Enseguida ella se sentó cerca de él y le ofreció la mano, sin dejar de sonreír.

—Bérénice, mucho gusto.

«Ya veo, una estrategia para generar confianza».

—El placer es mío. —Tomó la mano de la chica y la besó con delicadeza en el dorso de la muñeca, justo donde no cubría el guante. «Mierda, ¿qué carajo acabo de hacer?». Tuvo que resistirse para no quedar prendado del olor dulce y la textura suave, como de seda—. Me gusta ese nombre, Bérénice...

—Gracias, aunque el tuyo no está nada mal, Nayden... —Hizo una pequeña pausa y lo miró con ojos entrecerrados, acercándose—. No es francés, ¿cierto?

—Que... —En ese momento, él se percató con susto de que la imagen de la habitación 127 seguía proyectada en su tableta, a lo que reaccionó apagándola de inmediato, dejándola a un lado— ¿Qué quieres decir?

Ya le comenzaba a frustrar su propio nerviosismo, tanto que se reprochaba a sí mismo: «Cálmate, Ivan, ¡ya cálmate, carajo!».

—Tu nombre —replicó ella pacientemente, sosteniendo su sonrisa—. ¿De dónde es?

—Ah... Es búlgaro... ¿Por qué?

—Curiosidad nada más, no me prestes mucha atención. —Se encogió de hombros amistosamente—. Es que mi... —Se dio cuenta que ella iba a decir algo y se arrepintió—. He tenido algunos amigos extranjeros y por eso me llamó la atención. Aunque, ahora que lo pienso, creo que eres el primer búlgaro que conozco.

—No creo ser la mejor referencia —respondió él, encogiéndose de hombros—. Casi toda mi vida he vivido en Francia.

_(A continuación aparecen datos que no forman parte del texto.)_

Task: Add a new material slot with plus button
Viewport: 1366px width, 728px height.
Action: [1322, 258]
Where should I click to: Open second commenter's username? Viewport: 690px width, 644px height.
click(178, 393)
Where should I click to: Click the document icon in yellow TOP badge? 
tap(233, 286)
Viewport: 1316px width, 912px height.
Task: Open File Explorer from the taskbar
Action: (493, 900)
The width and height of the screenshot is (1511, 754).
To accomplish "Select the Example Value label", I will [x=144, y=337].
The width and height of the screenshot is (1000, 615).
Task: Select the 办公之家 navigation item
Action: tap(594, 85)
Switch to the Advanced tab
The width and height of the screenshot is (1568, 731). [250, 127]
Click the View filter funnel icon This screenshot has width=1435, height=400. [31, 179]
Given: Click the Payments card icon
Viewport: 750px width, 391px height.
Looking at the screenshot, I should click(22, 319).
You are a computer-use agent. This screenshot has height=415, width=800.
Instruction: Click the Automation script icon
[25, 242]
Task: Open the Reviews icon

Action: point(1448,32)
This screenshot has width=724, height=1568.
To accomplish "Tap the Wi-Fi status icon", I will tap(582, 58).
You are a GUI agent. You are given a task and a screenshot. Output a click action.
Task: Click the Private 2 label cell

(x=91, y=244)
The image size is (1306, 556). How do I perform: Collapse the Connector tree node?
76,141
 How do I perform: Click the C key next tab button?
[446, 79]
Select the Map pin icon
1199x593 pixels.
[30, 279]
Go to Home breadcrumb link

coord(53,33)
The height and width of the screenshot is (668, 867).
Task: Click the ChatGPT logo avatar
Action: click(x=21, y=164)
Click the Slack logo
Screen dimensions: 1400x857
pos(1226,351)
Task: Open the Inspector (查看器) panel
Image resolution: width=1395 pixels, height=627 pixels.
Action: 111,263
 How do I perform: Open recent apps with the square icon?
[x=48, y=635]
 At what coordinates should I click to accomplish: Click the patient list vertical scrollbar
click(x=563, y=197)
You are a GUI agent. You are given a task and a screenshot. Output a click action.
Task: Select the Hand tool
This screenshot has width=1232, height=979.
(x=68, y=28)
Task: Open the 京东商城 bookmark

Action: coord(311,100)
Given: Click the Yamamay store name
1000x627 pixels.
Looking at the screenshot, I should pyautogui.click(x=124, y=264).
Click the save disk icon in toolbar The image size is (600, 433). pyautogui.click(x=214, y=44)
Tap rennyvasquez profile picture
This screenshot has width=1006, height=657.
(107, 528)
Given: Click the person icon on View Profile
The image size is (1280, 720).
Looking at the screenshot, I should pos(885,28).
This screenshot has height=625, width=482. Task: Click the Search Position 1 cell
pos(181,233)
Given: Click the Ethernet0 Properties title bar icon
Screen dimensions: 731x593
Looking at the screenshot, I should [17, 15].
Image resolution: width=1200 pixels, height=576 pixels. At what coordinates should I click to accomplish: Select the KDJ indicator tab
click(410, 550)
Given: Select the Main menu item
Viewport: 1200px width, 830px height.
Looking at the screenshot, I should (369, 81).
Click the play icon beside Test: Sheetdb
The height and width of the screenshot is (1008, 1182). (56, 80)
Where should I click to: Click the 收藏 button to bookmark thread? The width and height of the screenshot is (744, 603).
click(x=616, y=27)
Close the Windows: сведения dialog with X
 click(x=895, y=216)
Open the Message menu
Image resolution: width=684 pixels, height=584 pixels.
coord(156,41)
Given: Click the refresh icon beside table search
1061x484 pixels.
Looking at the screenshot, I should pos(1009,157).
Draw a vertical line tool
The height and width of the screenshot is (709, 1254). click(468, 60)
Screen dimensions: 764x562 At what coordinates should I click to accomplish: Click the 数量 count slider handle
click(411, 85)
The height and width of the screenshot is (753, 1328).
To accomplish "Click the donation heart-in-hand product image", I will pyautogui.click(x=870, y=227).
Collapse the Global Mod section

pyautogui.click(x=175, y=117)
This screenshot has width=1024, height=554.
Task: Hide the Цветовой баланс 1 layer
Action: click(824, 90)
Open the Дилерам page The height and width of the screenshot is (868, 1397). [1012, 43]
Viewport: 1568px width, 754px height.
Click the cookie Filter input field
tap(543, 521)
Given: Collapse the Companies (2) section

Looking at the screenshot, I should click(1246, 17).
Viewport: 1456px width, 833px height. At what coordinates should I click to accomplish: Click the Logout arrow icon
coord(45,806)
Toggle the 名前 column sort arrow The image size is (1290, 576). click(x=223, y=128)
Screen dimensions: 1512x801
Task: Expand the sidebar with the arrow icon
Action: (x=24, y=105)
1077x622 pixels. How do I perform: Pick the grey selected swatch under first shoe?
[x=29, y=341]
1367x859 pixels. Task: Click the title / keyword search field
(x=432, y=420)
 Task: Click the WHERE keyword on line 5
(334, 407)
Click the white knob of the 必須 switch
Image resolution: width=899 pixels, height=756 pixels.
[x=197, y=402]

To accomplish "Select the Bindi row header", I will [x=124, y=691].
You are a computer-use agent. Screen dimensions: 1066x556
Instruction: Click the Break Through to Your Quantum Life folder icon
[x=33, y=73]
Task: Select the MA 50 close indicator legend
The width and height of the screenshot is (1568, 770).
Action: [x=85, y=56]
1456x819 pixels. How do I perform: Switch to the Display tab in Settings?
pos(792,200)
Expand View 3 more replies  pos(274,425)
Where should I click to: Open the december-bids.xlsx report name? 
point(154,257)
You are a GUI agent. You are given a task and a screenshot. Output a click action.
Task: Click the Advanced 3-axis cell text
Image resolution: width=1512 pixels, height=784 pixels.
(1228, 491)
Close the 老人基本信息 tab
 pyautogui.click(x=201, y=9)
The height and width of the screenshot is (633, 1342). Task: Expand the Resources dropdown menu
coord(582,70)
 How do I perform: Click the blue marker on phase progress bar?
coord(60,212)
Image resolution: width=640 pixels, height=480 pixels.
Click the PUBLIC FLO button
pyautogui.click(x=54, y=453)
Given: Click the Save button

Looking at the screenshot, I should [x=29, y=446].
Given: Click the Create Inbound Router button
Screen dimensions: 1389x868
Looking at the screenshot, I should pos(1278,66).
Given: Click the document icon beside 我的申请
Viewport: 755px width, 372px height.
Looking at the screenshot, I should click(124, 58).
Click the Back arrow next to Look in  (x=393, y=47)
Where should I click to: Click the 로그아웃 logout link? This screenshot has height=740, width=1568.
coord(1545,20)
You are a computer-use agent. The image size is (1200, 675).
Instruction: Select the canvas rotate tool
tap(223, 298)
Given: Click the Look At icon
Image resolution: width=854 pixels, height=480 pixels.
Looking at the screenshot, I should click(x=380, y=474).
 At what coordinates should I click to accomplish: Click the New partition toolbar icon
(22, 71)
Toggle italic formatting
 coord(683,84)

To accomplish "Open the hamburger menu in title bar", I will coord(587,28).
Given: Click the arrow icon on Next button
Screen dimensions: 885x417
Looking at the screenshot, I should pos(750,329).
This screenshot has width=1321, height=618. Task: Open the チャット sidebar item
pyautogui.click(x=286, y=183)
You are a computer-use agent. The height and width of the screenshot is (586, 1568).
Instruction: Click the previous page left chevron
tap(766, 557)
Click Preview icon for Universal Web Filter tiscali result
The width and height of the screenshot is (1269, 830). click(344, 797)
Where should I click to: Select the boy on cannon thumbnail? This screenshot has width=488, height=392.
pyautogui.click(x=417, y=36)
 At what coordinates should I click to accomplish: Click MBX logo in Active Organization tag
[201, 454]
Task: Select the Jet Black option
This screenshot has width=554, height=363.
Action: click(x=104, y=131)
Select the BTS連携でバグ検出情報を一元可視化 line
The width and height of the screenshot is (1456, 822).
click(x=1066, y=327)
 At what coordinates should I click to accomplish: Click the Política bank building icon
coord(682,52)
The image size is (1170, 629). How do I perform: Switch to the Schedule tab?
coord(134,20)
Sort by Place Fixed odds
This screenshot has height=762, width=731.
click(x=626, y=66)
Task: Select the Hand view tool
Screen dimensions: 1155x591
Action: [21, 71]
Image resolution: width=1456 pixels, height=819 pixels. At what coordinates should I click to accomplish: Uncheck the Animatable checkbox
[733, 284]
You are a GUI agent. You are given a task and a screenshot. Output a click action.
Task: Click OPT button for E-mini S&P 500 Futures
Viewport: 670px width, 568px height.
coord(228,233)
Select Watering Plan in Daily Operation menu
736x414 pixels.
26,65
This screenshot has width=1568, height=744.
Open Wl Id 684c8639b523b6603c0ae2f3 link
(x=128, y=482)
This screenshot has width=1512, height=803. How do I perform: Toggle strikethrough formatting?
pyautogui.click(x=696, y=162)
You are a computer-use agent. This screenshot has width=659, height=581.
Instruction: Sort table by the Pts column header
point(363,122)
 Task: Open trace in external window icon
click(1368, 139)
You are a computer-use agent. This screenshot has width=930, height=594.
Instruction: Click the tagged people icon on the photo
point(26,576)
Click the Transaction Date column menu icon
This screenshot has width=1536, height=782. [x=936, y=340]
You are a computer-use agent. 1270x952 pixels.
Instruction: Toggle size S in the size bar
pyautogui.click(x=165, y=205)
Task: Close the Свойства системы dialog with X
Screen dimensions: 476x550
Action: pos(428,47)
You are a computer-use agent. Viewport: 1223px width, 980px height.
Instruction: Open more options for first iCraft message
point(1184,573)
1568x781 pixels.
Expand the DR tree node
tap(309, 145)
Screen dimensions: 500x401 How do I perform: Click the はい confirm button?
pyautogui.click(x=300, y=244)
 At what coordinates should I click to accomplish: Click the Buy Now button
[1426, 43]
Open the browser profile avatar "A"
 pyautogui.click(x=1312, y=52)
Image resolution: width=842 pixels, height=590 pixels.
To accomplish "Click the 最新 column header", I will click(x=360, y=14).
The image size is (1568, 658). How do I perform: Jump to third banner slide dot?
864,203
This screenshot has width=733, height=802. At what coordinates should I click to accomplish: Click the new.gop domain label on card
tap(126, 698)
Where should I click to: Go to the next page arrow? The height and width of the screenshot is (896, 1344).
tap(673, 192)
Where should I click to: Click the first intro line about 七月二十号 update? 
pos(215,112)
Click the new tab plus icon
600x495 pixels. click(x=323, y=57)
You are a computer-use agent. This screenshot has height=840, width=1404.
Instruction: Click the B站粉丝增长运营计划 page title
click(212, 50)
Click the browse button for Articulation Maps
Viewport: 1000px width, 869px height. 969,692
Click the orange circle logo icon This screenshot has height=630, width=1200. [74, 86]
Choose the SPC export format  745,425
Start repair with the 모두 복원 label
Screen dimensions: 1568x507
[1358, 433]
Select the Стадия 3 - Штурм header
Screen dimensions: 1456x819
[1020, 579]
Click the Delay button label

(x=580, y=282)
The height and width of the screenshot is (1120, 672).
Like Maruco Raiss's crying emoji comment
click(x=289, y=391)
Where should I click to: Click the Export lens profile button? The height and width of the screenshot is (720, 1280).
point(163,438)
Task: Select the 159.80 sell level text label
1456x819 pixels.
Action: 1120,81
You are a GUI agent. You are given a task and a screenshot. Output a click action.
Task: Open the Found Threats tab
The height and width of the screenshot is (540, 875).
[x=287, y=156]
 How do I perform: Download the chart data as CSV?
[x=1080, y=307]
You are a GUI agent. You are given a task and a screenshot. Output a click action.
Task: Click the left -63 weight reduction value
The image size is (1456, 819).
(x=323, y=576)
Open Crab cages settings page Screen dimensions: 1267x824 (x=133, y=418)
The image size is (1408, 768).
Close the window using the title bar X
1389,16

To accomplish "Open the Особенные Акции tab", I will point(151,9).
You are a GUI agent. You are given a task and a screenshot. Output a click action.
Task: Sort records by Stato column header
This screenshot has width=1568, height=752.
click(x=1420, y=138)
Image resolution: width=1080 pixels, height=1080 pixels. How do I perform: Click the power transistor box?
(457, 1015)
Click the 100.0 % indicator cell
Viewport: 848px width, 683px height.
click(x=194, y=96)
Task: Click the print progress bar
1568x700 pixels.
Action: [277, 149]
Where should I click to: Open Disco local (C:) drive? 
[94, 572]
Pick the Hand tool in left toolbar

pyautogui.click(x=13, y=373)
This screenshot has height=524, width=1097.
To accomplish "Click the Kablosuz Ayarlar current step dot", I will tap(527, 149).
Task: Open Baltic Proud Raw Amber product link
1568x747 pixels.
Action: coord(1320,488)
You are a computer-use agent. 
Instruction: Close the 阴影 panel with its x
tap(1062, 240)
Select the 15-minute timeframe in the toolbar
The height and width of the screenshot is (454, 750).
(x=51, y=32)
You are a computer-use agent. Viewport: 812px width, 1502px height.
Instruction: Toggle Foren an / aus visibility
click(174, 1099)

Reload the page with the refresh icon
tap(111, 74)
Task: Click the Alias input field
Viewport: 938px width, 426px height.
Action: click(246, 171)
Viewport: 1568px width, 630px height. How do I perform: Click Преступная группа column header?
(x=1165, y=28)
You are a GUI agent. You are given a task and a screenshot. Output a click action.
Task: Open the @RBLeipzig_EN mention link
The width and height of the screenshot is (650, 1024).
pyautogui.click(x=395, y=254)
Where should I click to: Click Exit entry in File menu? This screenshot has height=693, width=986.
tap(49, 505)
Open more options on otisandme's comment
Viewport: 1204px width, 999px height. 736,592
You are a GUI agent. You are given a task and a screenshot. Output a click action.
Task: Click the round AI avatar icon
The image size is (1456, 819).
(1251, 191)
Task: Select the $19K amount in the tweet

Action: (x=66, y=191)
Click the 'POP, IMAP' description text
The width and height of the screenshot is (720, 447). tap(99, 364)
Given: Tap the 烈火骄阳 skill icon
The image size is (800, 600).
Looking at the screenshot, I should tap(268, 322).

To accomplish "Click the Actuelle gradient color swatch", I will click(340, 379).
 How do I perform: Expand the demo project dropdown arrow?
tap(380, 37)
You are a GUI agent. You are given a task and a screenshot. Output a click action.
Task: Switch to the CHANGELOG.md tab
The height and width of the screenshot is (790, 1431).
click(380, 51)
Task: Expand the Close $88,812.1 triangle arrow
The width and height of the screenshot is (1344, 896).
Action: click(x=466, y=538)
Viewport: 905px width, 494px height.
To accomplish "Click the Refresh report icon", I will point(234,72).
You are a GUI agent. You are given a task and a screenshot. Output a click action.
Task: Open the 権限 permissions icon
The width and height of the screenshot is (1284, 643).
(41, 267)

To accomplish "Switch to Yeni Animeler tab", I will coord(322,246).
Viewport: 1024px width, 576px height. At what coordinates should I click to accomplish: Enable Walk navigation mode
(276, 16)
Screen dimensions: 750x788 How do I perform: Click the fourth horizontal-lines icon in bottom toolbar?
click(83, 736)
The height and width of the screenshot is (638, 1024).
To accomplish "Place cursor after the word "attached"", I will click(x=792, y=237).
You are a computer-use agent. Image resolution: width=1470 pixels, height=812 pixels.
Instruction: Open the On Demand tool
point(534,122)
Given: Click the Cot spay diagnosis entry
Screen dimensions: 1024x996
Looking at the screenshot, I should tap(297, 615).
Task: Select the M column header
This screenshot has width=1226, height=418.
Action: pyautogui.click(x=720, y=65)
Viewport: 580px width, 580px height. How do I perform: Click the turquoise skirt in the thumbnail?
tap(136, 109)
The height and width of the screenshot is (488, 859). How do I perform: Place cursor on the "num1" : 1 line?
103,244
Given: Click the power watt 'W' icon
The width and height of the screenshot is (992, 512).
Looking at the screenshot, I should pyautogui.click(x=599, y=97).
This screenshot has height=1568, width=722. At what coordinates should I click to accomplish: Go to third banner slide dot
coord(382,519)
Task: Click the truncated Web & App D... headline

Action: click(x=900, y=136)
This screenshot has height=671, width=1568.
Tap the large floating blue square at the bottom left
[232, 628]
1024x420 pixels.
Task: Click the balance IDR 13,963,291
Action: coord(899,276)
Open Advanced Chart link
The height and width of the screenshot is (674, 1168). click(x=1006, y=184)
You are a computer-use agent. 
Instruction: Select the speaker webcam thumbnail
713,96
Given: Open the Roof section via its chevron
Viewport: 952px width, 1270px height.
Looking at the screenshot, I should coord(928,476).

«Maldita sea, ¿en serio? ¿Le vas a revelar información?»

En ese momento se escuchó una voz al fondo.

—¡Bérénice! ¿Puedes venir a echarme una mano? —Reconoció la voz, la había escuchado hacía un rato, era la jefa de enfermería.

—¡Voy! —exclamó Bere rápidamente, justo antes de volver a hablarle—. En fin, debo irme ya. Bienvenido a bordo, cualquier cosa que necesites no dudes en decirme, ¿sí? —Le volvió a sonreír justo antes de ponerse de pie y comenzar a alejarse—. Un placer, Nayden.

—Un placer, Bérénice.

Apenas ella se hubo ido, él suspiró aliviado, y al mismo tiempo furioso consigo mismo. Sentía que de no haber sido por aquella interrupción, le habría dicho hasta su verdadero nombre.

«No puede volver a pasar...», fue lo último que pensó justo antes de levantarse para dirigirse a la salida del recinto. La evidencia que acababa de recolectar era invaluable.